What you have to do: Without including any pictures, write out the listing below exactly.

Stored data:
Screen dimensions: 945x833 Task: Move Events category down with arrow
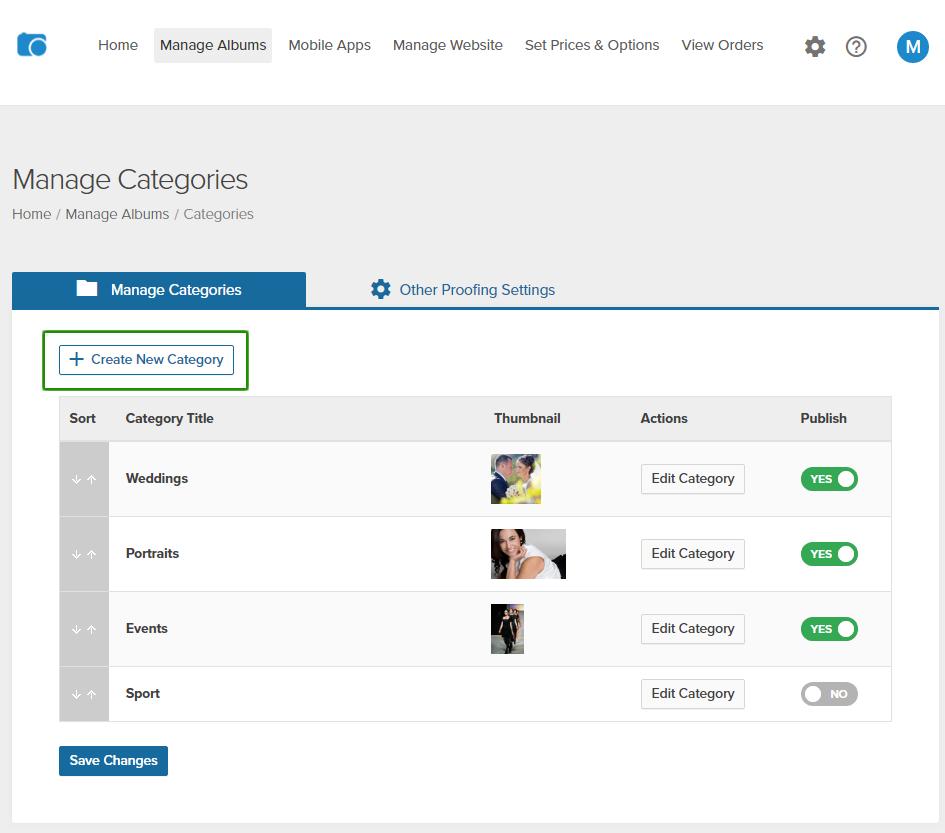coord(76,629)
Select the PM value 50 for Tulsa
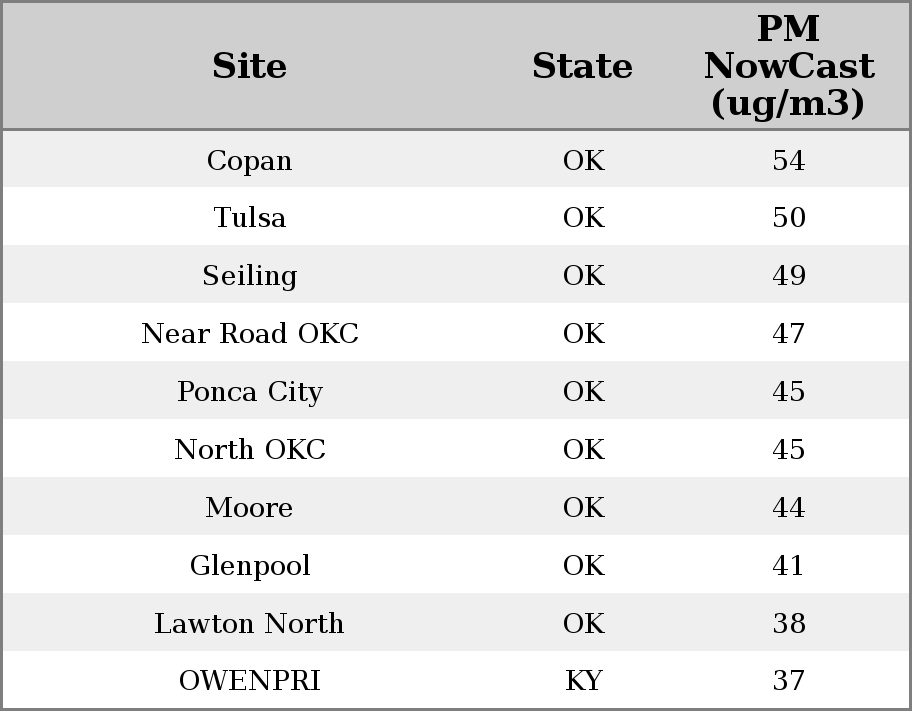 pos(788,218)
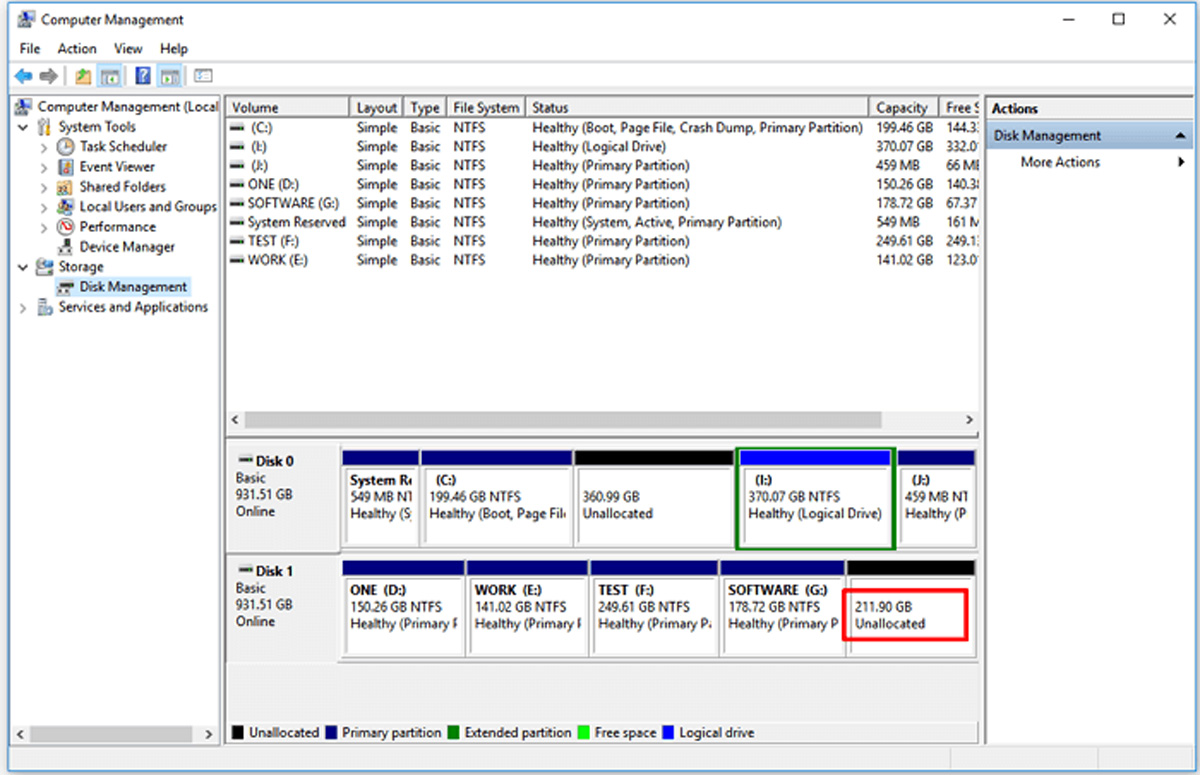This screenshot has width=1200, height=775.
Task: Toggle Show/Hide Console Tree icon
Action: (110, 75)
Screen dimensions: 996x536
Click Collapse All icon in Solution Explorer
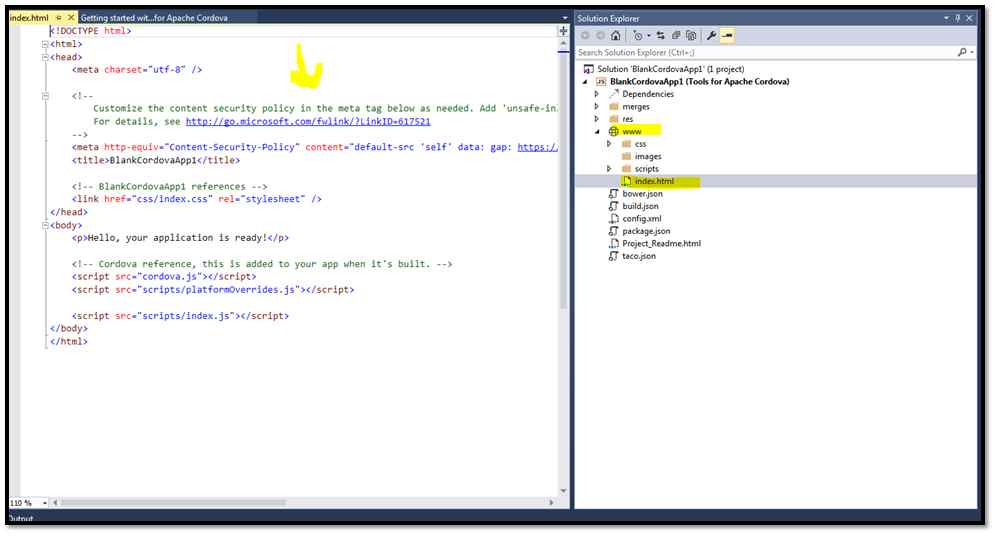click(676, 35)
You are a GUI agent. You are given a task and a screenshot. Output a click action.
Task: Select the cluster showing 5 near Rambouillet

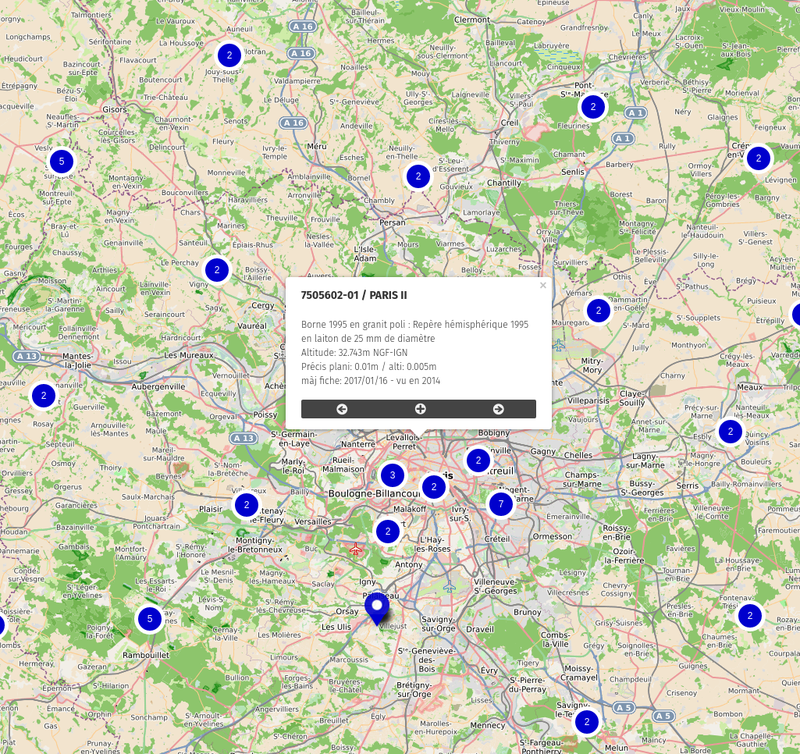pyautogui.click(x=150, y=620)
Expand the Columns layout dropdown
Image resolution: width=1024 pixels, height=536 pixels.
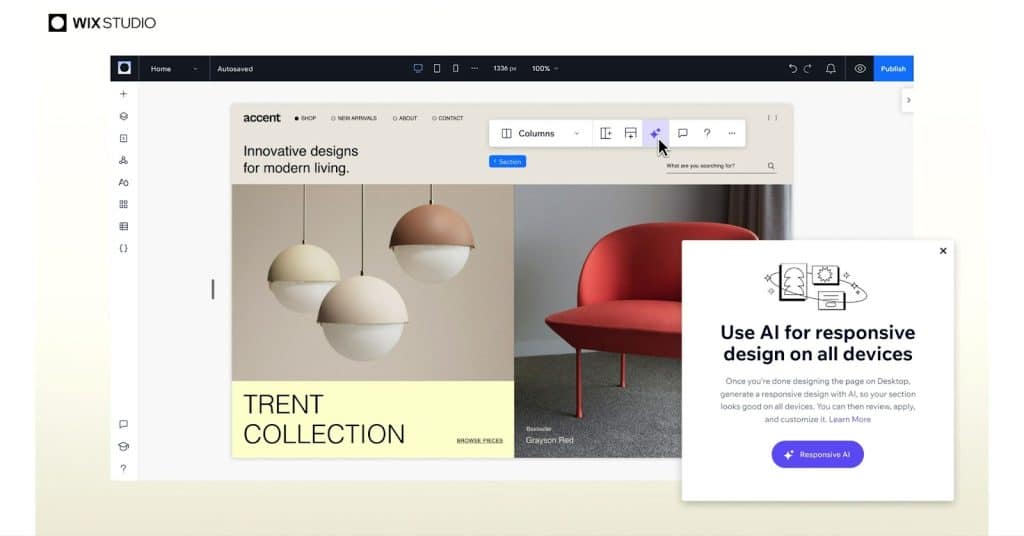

Exercise response:
Screen dimensions: 945x833 Task: Move Events category down with arrow
coord(76,629)
Select the PM value 50 for Tulsa
 pos(788,218)
This screenshot has width=1200, height=775.
Task: Toggle Show/Hide Console Tree icon
Action: (110, 75)
Screen dimensions: 996x536
Click Collapse All icon in Solution Explorer
click(676, 35)
You are a GUI agent. You are given a task and a screenshot. Output a click action.
Task: Select the cluster showing 5 near Rambouillet

pyautogui.click(x=150, y=620)
Expand the Columns layout dropdown
Image resolution: width=1024 pixels, height=536 pixels.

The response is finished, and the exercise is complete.